Anita Singh, The Telegraph

“Julie Walters was 38 when she played the underemployed actress Lesley. Jodie Comer is 27. Those extra 11 years gave Walters the edge. It is no fault of Comer’s, but I found Walters’s tragicomic performance more persuasive. Walters, of course, is a seasoned comedy actress who can make “fork lunch”, or indeed anything, sound funny. Comer’s Lesley looked slightly too young and dewy to be washed up and desperate enough to be exploited by producers making cheap tits-out movies for the German market. That said, Comer did extremely well filling Walters’s enormous shoes. She delivered a difficult monologue with humour (although not as much as Walters) and poignancy, controlling her various accents skilfully.”
Carol Midgley, The Times

“More than 30 years on, these monologues still have the power to make us feel uncomfortable. But it is worth reflecting on how Bennett achieves this effect. Lucian Msamati played a paedophile.
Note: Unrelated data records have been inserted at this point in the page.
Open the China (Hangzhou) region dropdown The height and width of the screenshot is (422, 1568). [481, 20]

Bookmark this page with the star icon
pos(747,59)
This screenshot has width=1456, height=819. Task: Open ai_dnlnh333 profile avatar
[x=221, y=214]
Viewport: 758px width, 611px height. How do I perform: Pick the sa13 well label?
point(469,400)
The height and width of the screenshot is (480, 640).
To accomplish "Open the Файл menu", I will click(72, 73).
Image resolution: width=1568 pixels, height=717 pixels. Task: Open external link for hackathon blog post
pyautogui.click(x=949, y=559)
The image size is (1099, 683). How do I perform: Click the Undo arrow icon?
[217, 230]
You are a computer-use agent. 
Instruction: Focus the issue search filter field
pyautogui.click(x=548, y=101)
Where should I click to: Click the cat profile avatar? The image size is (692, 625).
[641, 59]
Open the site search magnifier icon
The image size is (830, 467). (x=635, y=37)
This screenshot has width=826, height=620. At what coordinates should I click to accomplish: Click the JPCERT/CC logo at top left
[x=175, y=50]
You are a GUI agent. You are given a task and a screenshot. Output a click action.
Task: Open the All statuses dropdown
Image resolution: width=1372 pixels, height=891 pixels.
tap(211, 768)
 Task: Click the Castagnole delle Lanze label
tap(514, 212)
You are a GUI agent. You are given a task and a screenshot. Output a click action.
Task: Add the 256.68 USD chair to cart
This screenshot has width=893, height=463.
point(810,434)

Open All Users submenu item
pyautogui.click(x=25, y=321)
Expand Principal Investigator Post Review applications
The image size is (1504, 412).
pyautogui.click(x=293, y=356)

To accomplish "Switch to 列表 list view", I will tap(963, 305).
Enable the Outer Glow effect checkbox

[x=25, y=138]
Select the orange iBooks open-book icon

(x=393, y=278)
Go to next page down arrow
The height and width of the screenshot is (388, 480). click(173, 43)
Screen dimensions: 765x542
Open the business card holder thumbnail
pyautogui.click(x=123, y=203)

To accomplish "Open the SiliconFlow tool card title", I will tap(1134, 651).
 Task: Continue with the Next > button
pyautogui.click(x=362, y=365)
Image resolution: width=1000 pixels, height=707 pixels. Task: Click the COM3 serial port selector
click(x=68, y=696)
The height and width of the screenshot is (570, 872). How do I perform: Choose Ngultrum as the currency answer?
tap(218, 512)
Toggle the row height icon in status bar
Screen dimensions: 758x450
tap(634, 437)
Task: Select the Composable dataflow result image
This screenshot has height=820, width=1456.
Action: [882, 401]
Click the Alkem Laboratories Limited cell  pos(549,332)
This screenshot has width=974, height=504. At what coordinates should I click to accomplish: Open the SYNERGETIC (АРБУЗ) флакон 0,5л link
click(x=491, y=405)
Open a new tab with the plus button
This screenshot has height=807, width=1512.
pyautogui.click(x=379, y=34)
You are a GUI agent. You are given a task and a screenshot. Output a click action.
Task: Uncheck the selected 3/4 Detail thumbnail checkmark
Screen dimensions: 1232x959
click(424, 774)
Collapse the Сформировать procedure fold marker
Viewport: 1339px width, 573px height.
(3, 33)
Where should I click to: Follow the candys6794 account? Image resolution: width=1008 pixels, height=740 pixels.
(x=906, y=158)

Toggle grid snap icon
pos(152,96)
Harriet Walter played a widow gradually realising that her husband had abused her daughter; and in one of two new instalments, Sarah Lancashire played a mother attracted to her teenage son. The dialogue is perfectly observed (and has dated less than you would imagine), and each character is brilliantly skewered by their verbal tics and mannerisms. Yet these elements jar when each episode’s big reveal is something as awful as child abuse. It all feels a bit cheap. There is a Carry On, “gotcha!” sense to it: who can work out the twist first? Did you spot the truth behind the gardener’s repeated references to “kiddies”?  Bennett is no doubt saying something about English repression, but while this might have worked in the 1980s, in 2020 it feels a little underdeveloped.”